Massive Release of CD9+ Microvesicles in Human Immunodeficiency Virus Infection, Regardless of Virologic Control

Abstract Background The role of extracellular vesicles (EVs) in human immunodeficiency virus (HIV) pathogenesis is unknown. We examine the cellular origin of plasma microvesicles (MVs), a type of ectocytosis-derived EV, the presence of mitochondria in MVs, and their relationship to circulating cell-free mitochondrial deoxyribonucleic acid (ccf-mtDNA) in HIV-infected patients and controls. Methods Five participant groups were defined: 30 antiretroviral therapy (ART)-naive; 30 ART-treated with nondetectable viremia; 30 elite controllers; 30 viremic controllers; and 30 HIV-uninfected controls. Microvesicles were quantified and characterized from plasma samples by flow cytometry. MitoTrackerDeepRed identified MVs containing mitochondria and ccf-mtDNA was quantified by real-time polymerase chain reaction. Results Microvesicle numbers were expanded at least 10-fold in all HIV-infected groups compared with controls.

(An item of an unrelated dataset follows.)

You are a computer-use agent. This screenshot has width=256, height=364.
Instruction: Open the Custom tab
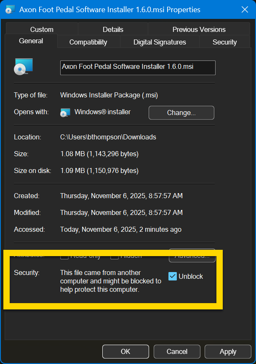click(x=42, y=29)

More than 79% were platelet-derived MVs. Proportions of MVs containing mitochondria (22.3% vs 41.6%) and MV mitochondrial density (706 vs 1346) were significantly lower among HIV-infected subjects than controls, lowest levels for those on ART. Microvesicle numbers correlated with ccf-mtDNA levels that were higher among HIV-infected patients. Conclusions A massive release of platelet-derived MVs occurs during HIV infection. Some MVs contain mitochondria, but their proportion and mitochondrial densities were lower in HIV infection than in controls. Platelet-derived MVs may be biomarkers of platelet activation, possibly reflecting pathogenesis even in absence of HIV replication. A massive release of platelet-derived CD9+ microvesicles occurs during HIV infection, regardless of virologic control or antiretroviral therapy administration. Some of these microvesicles contain mitochondria, but their prevalence and mitochondrial density are reduced in HIV infection.